_AIM OF THE EXERCISE_. Word for word, transcribe all of the records.

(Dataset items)

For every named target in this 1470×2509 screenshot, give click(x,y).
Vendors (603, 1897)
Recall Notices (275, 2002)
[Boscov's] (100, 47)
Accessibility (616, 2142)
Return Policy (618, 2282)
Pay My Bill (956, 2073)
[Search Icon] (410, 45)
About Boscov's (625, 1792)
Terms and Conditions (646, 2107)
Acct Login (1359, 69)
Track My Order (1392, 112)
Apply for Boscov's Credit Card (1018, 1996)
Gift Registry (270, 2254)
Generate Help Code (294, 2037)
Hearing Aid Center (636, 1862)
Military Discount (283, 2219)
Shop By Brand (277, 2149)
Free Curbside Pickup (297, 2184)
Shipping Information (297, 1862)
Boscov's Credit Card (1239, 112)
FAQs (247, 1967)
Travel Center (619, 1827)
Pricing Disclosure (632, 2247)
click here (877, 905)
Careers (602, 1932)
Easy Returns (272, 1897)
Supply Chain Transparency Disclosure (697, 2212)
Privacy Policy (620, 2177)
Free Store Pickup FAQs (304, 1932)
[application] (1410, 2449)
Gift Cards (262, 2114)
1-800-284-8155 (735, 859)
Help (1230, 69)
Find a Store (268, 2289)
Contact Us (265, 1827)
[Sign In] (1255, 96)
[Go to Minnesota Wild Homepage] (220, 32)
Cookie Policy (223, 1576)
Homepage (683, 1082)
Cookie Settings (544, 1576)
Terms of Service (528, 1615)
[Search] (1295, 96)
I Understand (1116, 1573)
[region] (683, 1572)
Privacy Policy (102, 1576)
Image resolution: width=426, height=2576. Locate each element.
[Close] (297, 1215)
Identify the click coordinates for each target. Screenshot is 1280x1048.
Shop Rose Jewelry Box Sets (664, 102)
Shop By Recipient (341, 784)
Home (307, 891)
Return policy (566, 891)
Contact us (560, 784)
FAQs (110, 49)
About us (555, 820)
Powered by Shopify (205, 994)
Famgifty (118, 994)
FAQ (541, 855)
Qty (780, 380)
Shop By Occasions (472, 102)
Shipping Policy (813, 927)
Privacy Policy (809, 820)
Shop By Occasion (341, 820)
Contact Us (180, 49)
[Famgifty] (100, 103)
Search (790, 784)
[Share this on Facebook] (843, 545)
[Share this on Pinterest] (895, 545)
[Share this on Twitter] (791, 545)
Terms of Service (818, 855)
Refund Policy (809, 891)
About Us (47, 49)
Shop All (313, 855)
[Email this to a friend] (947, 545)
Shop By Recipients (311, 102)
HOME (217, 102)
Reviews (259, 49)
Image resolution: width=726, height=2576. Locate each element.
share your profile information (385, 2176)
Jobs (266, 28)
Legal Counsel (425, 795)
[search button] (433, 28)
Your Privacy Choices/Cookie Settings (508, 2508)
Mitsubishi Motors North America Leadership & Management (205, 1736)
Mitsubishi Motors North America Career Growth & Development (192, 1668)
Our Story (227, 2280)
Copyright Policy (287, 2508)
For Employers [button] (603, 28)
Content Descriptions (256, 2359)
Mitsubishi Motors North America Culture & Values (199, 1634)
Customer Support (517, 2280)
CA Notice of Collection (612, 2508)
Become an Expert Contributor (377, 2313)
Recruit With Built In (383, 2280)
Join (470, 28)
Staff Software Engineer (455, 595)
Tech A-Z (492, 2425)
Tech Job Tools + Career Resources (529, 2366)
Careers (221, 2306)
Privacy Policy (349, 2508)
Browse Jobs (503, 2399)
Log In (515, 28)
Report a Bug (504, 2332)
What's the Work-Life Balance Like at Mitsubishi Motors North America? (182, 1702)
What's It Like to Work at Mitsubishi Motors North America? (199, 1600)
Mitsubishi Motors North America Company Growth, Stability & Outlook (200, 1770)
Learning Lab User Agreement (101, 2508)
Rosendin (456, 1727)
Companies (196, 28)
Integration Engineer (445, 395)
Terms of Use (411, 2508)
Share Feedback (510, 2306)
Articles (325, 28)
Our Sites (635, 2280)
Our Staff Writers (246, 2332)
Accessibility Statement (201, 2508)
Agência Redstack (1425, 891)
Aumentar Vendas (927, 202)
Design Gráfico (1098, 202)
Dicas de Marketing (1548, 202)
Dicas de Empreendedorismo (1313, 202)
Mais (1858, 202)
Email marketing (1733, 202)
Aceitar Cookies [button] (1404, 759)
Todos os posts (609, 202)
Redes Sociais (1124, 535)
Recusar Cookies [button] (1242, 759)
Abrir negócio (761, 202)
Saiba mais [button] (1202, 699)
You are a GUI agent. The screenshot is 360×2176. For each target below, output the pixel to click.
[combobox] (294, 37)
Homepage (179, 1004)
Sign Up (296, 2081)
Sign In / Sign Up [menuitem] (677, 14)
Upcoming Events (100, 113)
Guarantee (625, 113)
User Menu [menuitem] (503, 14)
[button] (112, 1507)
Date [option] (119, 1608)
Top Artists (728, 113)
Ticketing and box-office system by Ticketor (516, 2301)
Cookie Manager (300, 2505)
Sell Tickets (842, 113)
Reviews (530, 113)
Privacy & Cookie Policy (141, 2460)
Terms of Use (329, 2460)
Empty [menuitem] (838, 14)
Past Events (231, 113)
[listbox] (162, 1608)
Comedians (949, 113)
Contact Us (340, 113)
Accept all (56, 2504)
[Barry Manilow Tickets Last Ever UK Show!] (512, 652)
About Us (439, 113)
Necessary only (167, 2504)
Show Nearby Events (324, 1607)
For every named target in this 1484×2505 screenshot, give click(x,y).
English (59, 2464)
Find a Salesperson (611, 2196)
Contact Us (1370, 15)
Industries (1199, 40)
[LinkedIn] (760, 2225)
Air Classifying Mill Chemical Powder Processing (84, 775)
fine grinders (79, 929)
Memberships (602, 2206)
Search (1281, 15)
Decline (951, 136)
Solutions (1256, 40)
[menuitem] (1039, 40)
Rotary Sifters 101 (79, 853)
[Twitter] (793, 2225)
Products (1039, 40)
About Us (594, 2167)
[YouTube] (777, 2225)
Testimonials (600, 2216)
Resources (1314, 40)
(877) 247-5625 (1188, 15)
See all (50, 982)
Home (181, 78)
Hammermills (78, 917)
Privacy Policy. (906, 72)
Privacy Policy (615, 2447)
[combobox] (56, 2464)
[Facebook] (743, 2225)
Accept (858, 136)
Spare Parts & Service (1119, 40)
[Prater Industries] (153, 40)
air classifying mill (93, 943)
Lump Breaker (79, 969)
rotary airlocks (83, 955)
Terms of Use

_WRITTEN RESPONSE_.
For every named target in this 1470×2509 screenshot, give click(x,y).
Vendors (603, 1897)
Recall Notices (275, 2002)
[Boscov's] (100, 47)
Accessibility (616, 2142)
Return Policy (618, 2282)
Pay My Bill (956, 2073)
[Search Icon] (410, 45)
About Boscov's (625, 1792)
Terms and Conditions (646, 2107)
Acct Login (1359, 69)
Track My Order (1392, 112)
Apply for Boscov's Credit Card (1018, 1996)
Gift Registry (270, 2254)
Generate Help Code (294, 2037)
Hearing Aid Center (636, 1862)
Military Discount (283, 2219)
Shop By Brand (277, 2149)
Free Curbside Pickup (297, 2184)
Shipping Information (297, 1862)
Boscov's Credit Card (1239, 112)
FAQs (247, 1967)
Travel Center (619, 1827)
Pricing Disclosure (632, 2247)
click here (877, 905)
Careers (602, 1932)
Easy Returns (272, 1897)
Supply Chain Transparency Disclosure (697, 2212)
Privacy Policy (620, 2177)
Free Store Pickup FAQs (304, 1932)
[application] (1410, 2449)
Gift Cards (262, 2114)
1-800-284-8155 (735, 859)
Help (1230, 69)
Find a Store (268, 2289)
Contact Us (265, 1827)
[Sign In] (1255, 96)
[Go to Minnesota Wild Homepage] (220, 32)
Cookie Policy (223, 1576)
Homepage (683, 1082)
Cookie Settings (544, 1576)
Terms of Service (528, 1615)
[Search] (1295, 96)
I Understand (1116, 1573)
[region] (683, 1572)
Privacy Policy (102, 1576)
Image resolution: width=426, height=2576. Locate each element.
[Close] (297, 1215)
Identify the click coordinates for each target. Screenshot is 1280x1048.
Shop Rose Jewelry Box Sets (664, 102)
Shop By Recipient (341, 784)
Home (307, 891)
Return policy (566, 891)
Contact us (560, 784)
FAQs (110, 49)
About us (555, 820)
Powered by Shopify (205, 994)
Famgifty (118, 994)
FAQ (541, 855)
Qty (780, 380)
Shop By Occasions (472, 102)
Shipping Policy (813, 927)
Privacy Policy (809, 820)
Shop By Occasion (341, 820)
Contact Us (180, 49)
[Famgifty] (100, 103)
Search (790, 784)
[Share this on Facebook] (843, 545)
[Share this on Pinterest] (895, 545)
[Share this on Twitter] (791, 545)
Terms of Service (818, 855)
Refund Policy (809, 891)
About Us (47, 49)
Shop All (313, 855)
[Email this to a friend] (947, 545)
Shop By Recipients (311, 102)
HOME (217, 102)
Reviews (259, 49)
Image resolution: width=726, height=2576. Locate each element.
share your profile information (385, 2176)
Jobs (266, 28)
Legal Counsel (425, 795)
[search button] (433, 28)
Your Privacy Choices/Cookie Settings (508, 2508)
Mitsubishi Motors North America Leadership & Management (205, 1736)
Mitsubishi Motors North America Career Growth & Development (192, 1668)
Our Story (227, 2280)
Copyright Policy (287, 2508)
For Employers [button] (603, 28)
Content Descriptions (256, 2359)
Mitsubishi Motors North America Culture & Values (199, 1634)
Customer Support (517, 2280)
CA Notice of Collection (612, 2508)
Become an Expert Contributor (377, 2313)
Recruit With Built In (383, 2280)
Join (470, 28)
Staff Software Engineer (455, 595)
Tech A-Z (492, 2425)
Tech Job Tools + Career Resources (529, 2366)
Careers (221, 2306)
Privacy Policy (349, 2508)
Browse Jobs (503, 2399)
Log In (515, 28)
Report a Bug (504, 2332)
What's the Work-Life Balance Like at Mitsubishi Motors North America? (182, 1702)
What's It Like to Work at Mitsubishi Motors North America? (199, 1600)
Mitsubishi Motors North America Company Growth, Stability & Outlook (200, 1770)
Learning Lab User Agreement (101, 2508)
Rosendin (456, 1727)
Companies (196, 28)
Integration Engineer (445, 395)
Terms of Use (411, 2508)
Share Feedback (510, 2306)
Articles (325, 28)
Our Sites (635, 2280)
Our Staff Writers (246, 2332)
Accessibility Statement (201, 2508)
Agência Redstack (1425, 891)
Aumentar Vendas (927, 202)
Design Gráfico (1098, 202)
Dicas de Marketing (1548, 202)
Dicas de Empreendedorismo (1313, 202)
Mais (1858, 202)
Email marketing (1733, 202)
Aceitar Cookies [button] (1404, 759)
Todos os posts (609, 202)
Redes Sociais (1124, 535)
Recusar Cookies [button] (1242, 759)
Abrir negócio (761, 202)
Saiba mais [button] (1202, 699)
You are a GUI agent. The screenshot is 360×2176. For each target below, output the pixel to click.
[combobox] (294, 37)
Homepage (179, 1004)
Sign Up (296, 2081)
Sign In / Sign Up [menuitem] (677, 14)
Upcoming Events (100, 113)
Guarantee (625, 113)
User Menu [menuitem] (503, 14)
[button] (112, 1507)
Date [option] (119, 1608)
Top Artists (728, 113)
Ticketing and box-office system by Ticketor (516, 2301)
Cookie Manager (300, 2505)
Sell Tickets (842, 113)
Reviews (530, 113)
Privacy & Cookie Policy (141, 2460)
Terms of Use (329, 2460)
Empty [menuitem] (838, 14)
Past Events (231, 113)
[listbox] (162, 1608)
Comedians (949, 113)
Contact Us (340, 113)
Accept all (56, 2504)
[Barry Manilow Tickets Last Ever UK Show!] (512, 652)
About Us (439, 113)
Necessary only (167, 2504)
Show Nearby Events (324, 1607)
For every named target in this 1484×2505 screenshot, give click(x,y).
English (59, 2464)
Find a Salesperson (611, 2196)
Contact Us (1370, 15)
Industries (1199, 40)
[LinkedIn] (760, 2225)
Air Classifying Mill Chemical Powder Processing (84, 775)
fine grinders (79, 929)
Memberships (602, 2206)
Search (1281, 15)
Decline (951, 136)
Solutions (1256, 40)
[menuitem] (1039, 40)
Rotary Sifters 101 (79, 853)
[Twitter] (793, 2225)
Products (1039, 40)
About Us (594, 2167)
[YouTube] (777, 2225)
Testimonials (600, 2216)
Resources (1314, 40)
(877) 247-5625 (1188, 15)
See all (50, 982)
Home (181, 78)
Hammermills (78, 917)
Privacy Policy. (906, 72)
Privacy Policy (615, 2447)
[combobox] (56, 2464)
[Facebook] (743, 2225)
Accept (858, 136)
Spare Parts & Service (1119, 40)
[Prater Industries] (153, 40)
air classifying mill (93, 943)
Lump Breaker (79, 969)
rotary airlocks (83, 955)
Terms of Use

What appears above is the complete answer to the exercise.